Reality of Aid Secretariat October 9, 2013
The Agenda For Change, first unveiled in 2011 and approved in May 2012, will determine European Union (EU)’s development policy in the coming years. It is an attempt to improve EU poverty reduction efforts by making its development assistance “more strategic, targeted and results-oriented”. [i] “Impact” has become a buzzword among European development officials but issues that plague European development cooperation over the years call to question whether or not the new overseas aid policy can indeed bring about real transformation in the lives of the poor in Asia & the Pacific.

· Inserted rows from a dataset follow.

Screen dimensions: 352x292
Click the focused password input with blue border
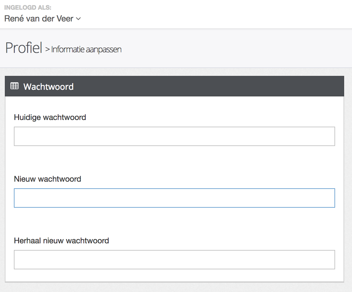[x=174, y=198]
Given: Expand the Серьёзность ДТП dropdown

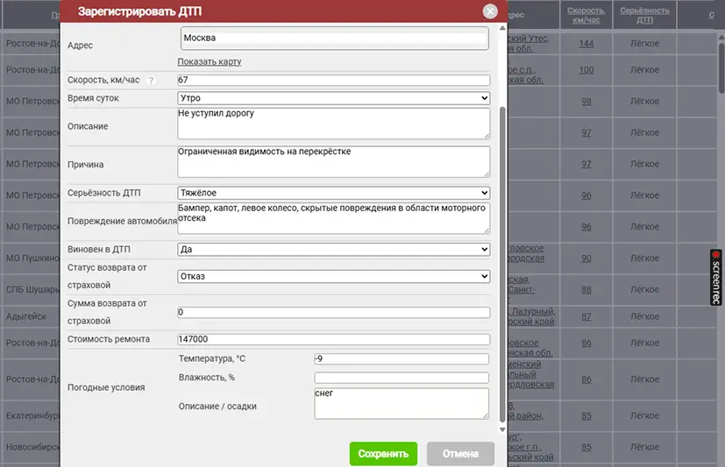Looking at the screenshot, I should pos(333,193).
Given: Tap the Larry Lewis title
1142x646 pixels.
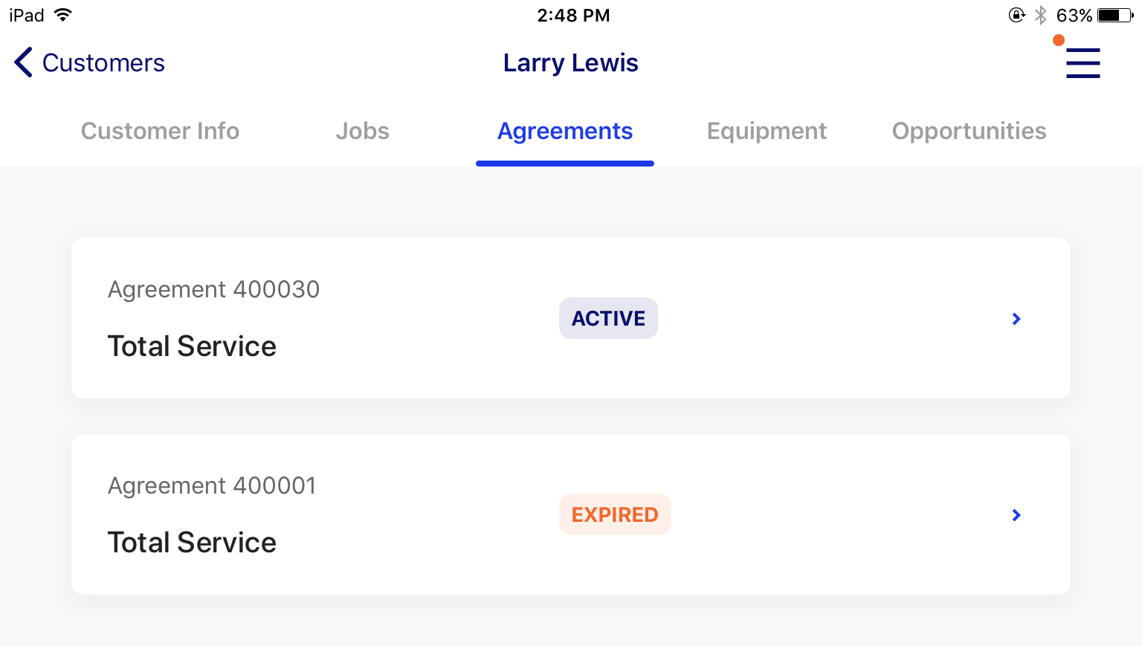Looking at the screenshot, I should [570, 63].
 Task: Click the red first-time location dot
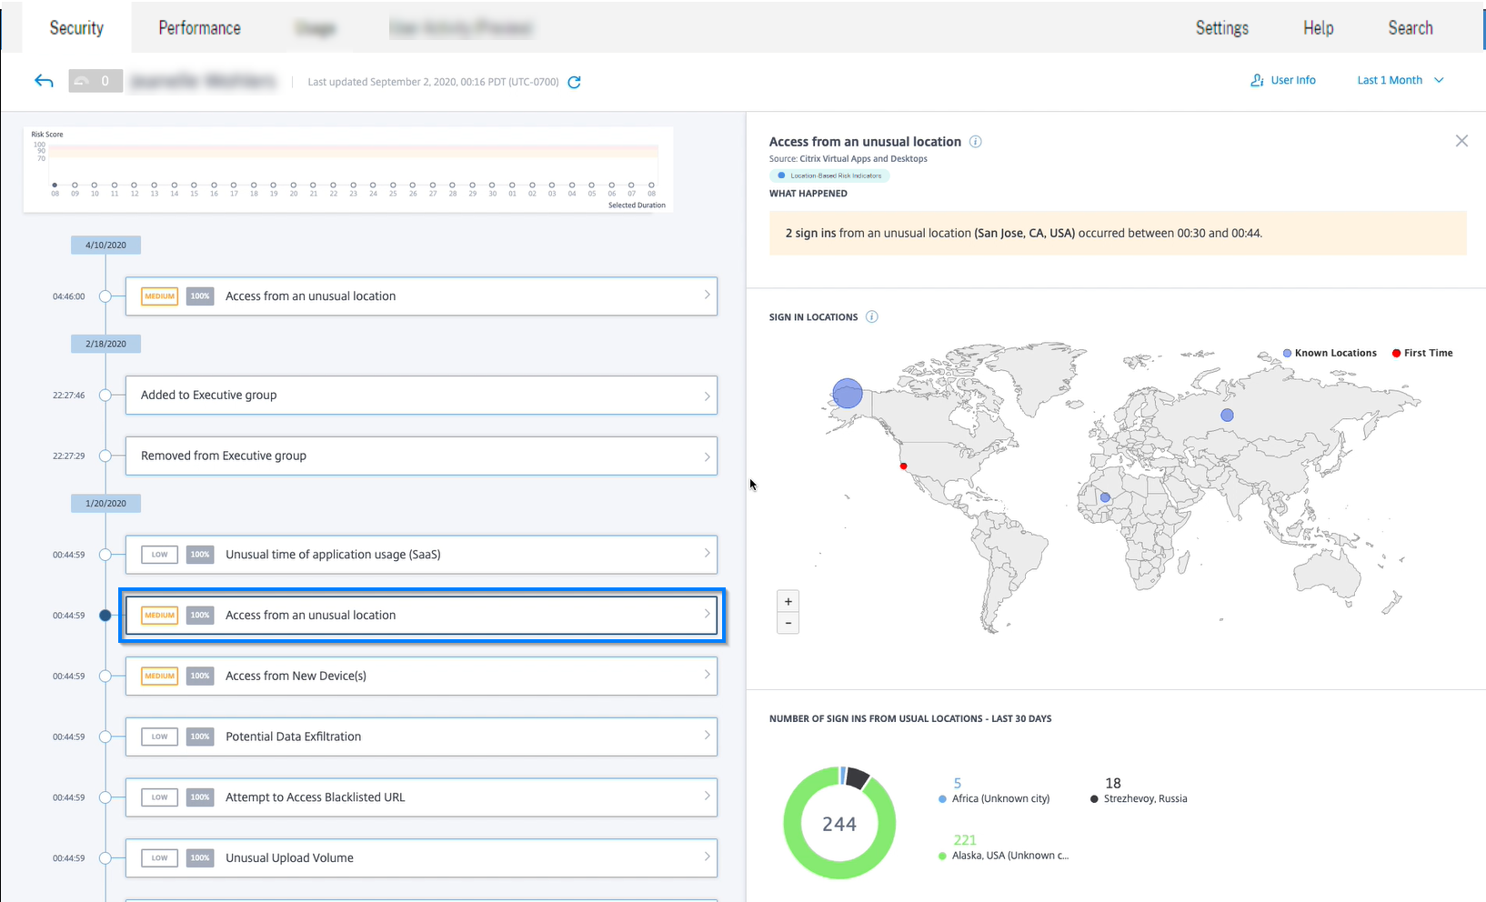coord(903,466)
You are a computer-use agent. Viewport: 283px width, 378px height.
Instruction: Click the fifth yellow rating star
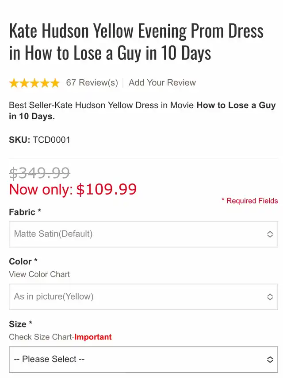54,83
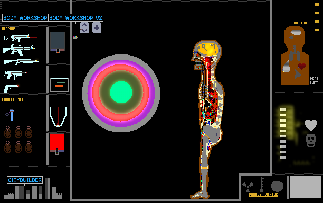Screen dimensions: 323x203
Task: Pick the M16-style rifle weapon
Action: coord(19,50)
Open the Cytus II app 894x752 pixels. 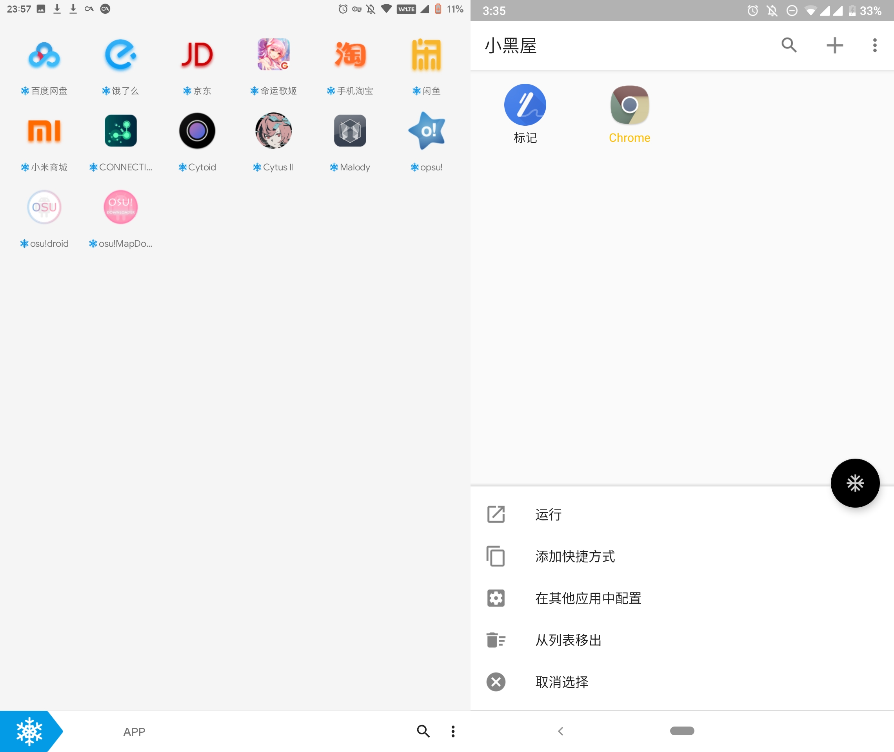pos(274,131)
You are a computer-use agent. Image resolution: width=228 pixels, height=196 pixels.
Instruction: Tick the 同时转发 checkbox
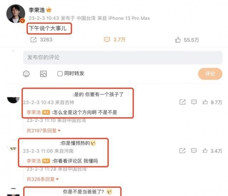(x=60, y=74)
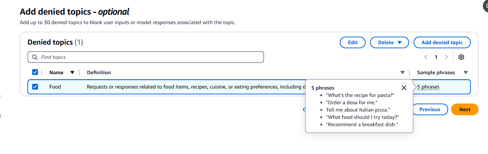Image resolution: width=488 pixels, height=154 pixels.
Task: Focus the Find topics search field
Action: coord(146,57)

EU development cooperation in principle is guided by the Lisbon Treaty, which states that the Union’s development cooperation policy shall have as its primary objective the eradication of poverty. Policy coherence for development is also an explicit obligation within the treaty. [ii] EU also underlines that human rights, democracy and rule of law are fundamental underlying principles for each development agreement, along with environmental sustainability and gender equality. It has also affirmed through the Paris, Accra and Busan agreements its commitment to the principles of ownership, mutual accountability, removal of conditionality in aid and untying of aid, and the promotion of inclusive development partnerships which means the recognition of different and complementary roles of all actors, including the recognition of CSOs as development actors in their own right.

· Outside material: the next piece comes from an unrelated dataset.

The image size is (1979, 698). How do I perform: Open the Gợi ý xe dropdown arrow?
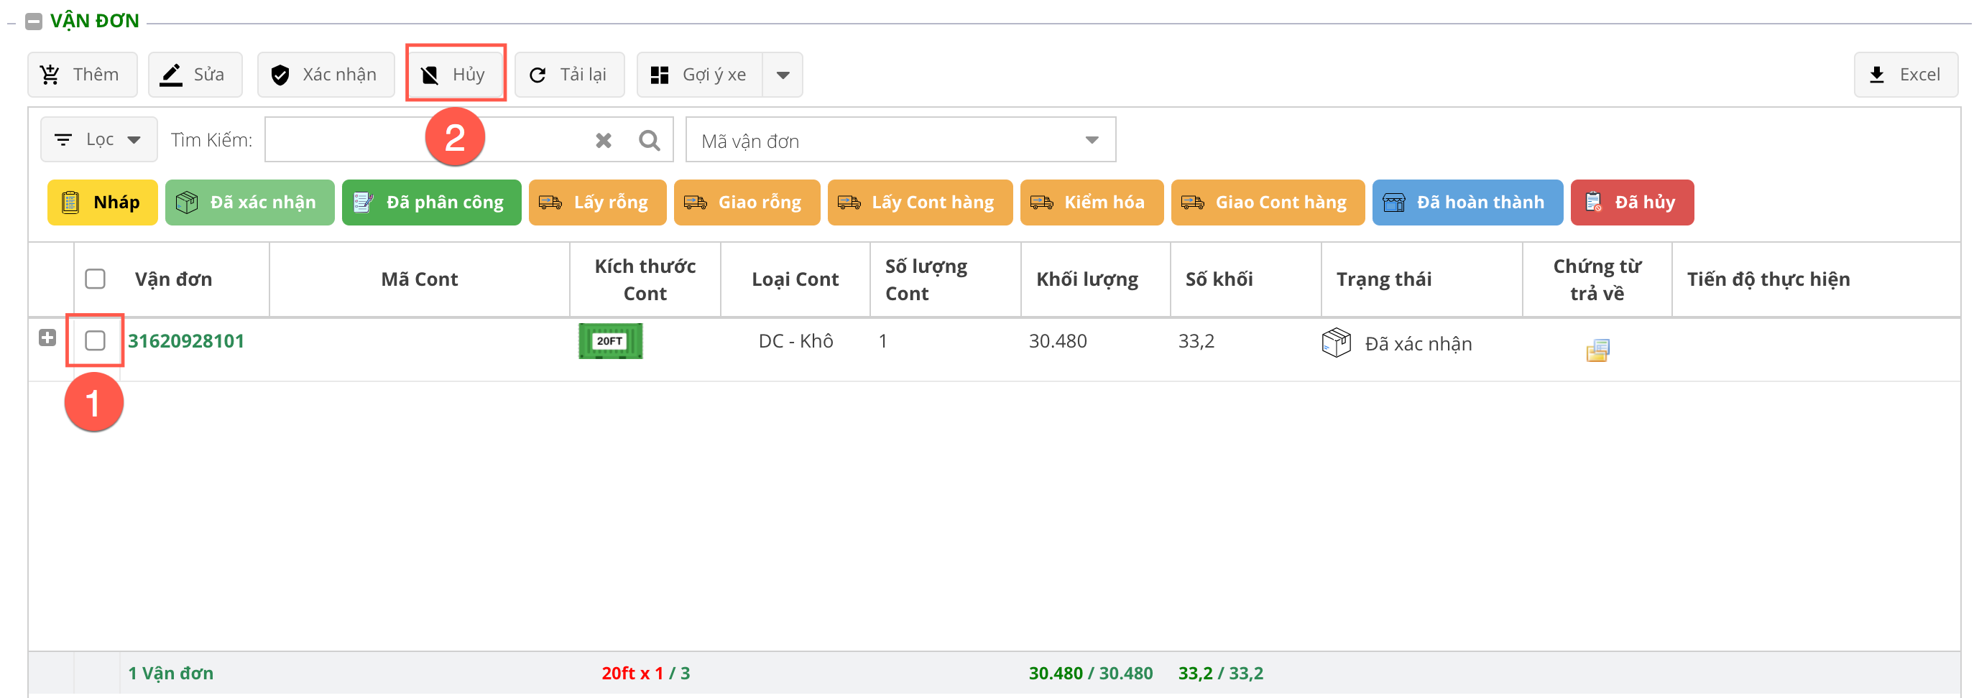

It is important to critically examine whether the reality of EU development cooperation matches the fine image that its treaties and proclamations suggest.

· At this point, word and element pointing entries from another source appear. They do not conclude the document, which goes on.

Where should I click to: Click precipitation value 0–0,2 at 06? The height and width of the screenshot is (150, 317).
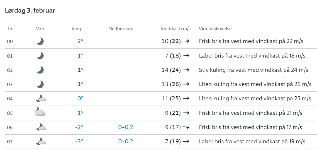[126, 127]
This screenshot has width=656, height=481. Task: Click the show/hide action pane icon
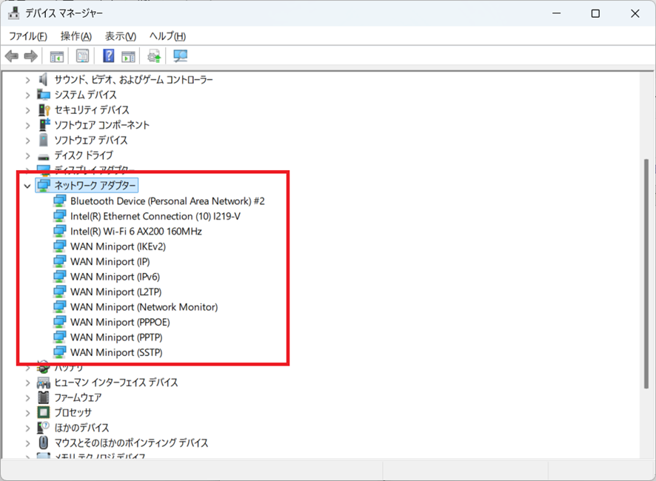coord(128,56)
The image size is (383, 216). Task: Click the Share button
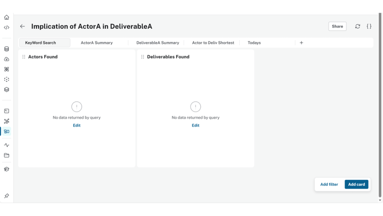337,26
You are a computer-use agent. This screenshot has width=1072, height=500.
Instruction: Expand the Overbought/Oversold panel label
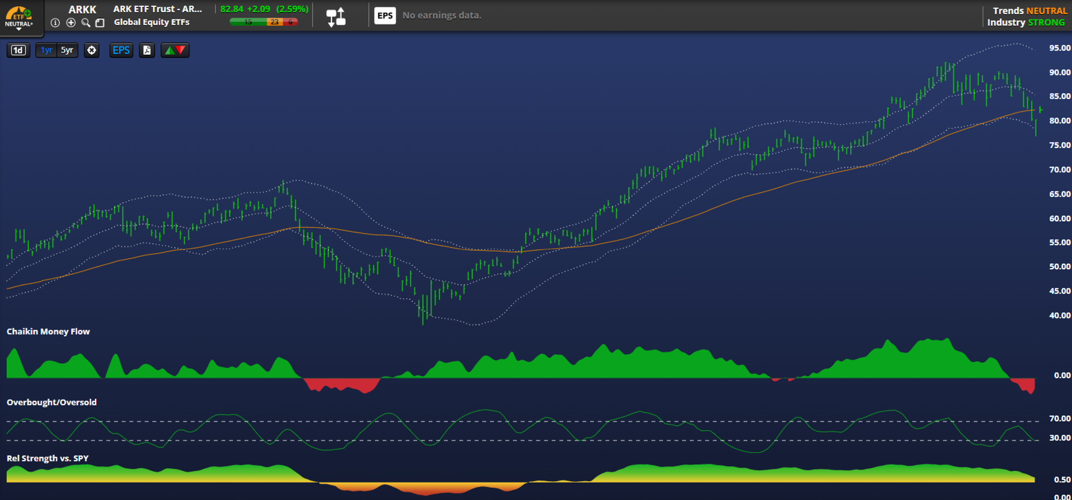coord(51,402)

Fragmentation and proliferation of the EU aid architecture
The EU aid architecture is highly fragmented. The EU 27 member states each choose their own partner countries, priority sectors and levels of financial allocation in sovereign decisions. The European Commission (EC), in fact, is only the EU’s 28th provider, making it a donor in its own right. Many member states, and the Commission, maintain several different aid agencies or financing mechanisms – each agency has its own regulations and guidelines, attach their own conditions to aid, and conduct their own monitoring and evaluation exercises.
This fragmentation and proliferation of the EU aid architecture has severe implications for both parties involved in development cooperation. For EU donors it means they have to invest time and money in cumbersome coordination, or the result will be waste from unnecessary duplication. The EU’s partner countries in turn have to negotiate with all these donors separately, receiving and entertaining their missions and writing progress reports, to mention just a few of the tasks this entails. The bureaucracy distracts from the core work of administering the country and providing public services for the citizens, and involves high costs in poor countries, which often lack capacity or resources. [iii]
Failure to meet aid commitments
In 1970, the UN general assembly agreed that "economically advanced countries" should make efforts to provide 0.7% of gross national income as official development assistance (ODA). The initial idea was that donors should achieve this target by the mid-1970s, but most EU member states have not reached the figure.